The effect of cardioplegic supplementation with sildenafil on cardiac energetics in a piglet model of cardiopulmonary bypass and cardioplegic arrest with warm or cold cardioplegia.

Cardioplegic cardioprotection strategies used during paediatric open-heart surgery remain suboptimal. Sildenafil, a phosphodiesterase 5 (PDE-5) inhibitor, has been shown to be cardioprotective against ischemia/reperfusion injury in a variety of experimental models and this study therefore tested the efficacy of supplementation of cardioplegia with sildenafil in a piglet model of cardiopulmonary bypass and arrest, using both cold and warm cardioplegia protocols.
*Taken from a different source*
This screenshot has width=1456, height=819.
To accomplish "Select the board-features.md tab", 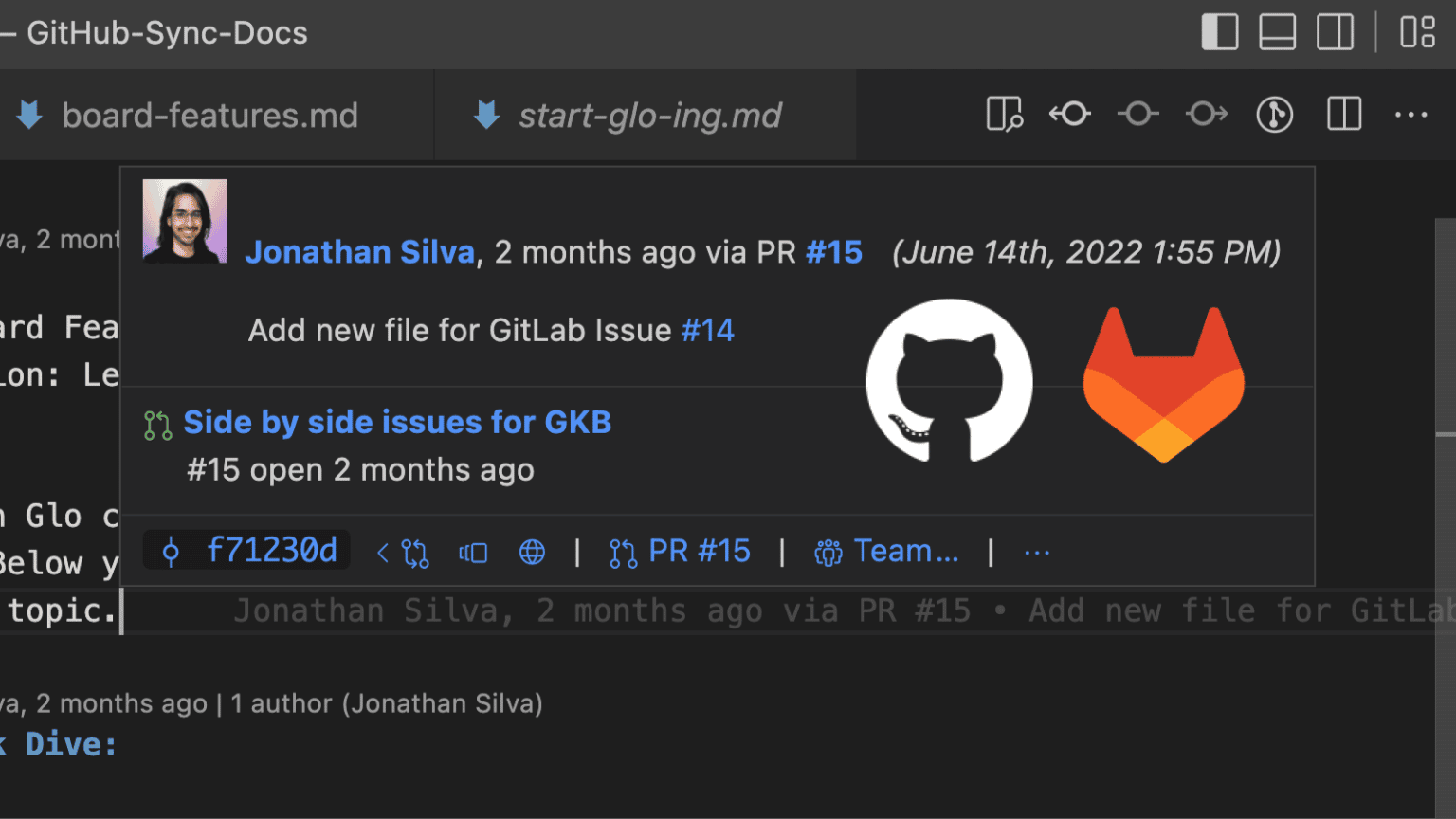I will click(x=210, y=115).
Piglets were anaesthetized and placed on coronary pulmonary bypass (CPB), the aorta cross-clamped and the hearts arrested for 60 min with cardioplegia with or without sildenafil (10 nM). Twenty minutes after removal of cross clamp (reperfusion), attempts were made to wean the pigs from CPB. Termination was carried out after 60 min reperfusion. Throughout the protocol blood and left ventricular tissue samples were taken for analysis of selected metabolites (using HPLC) and troponin I. In both the cold and warm cardioplegia protocols there was evidence that sildenafil supplementation resulted in faster recovery of ATP levels, improved energy charge (a measure of metabolic flux) and altered release of hypoxanthine and inosine, two purine catabolites. There was no effect on troponin release within the studied short timeframe. In conclusion, sildenafil supplementation of cardioplegia resulted in improved cardiac energetics in a translational animal model of paediatric CPB surgery.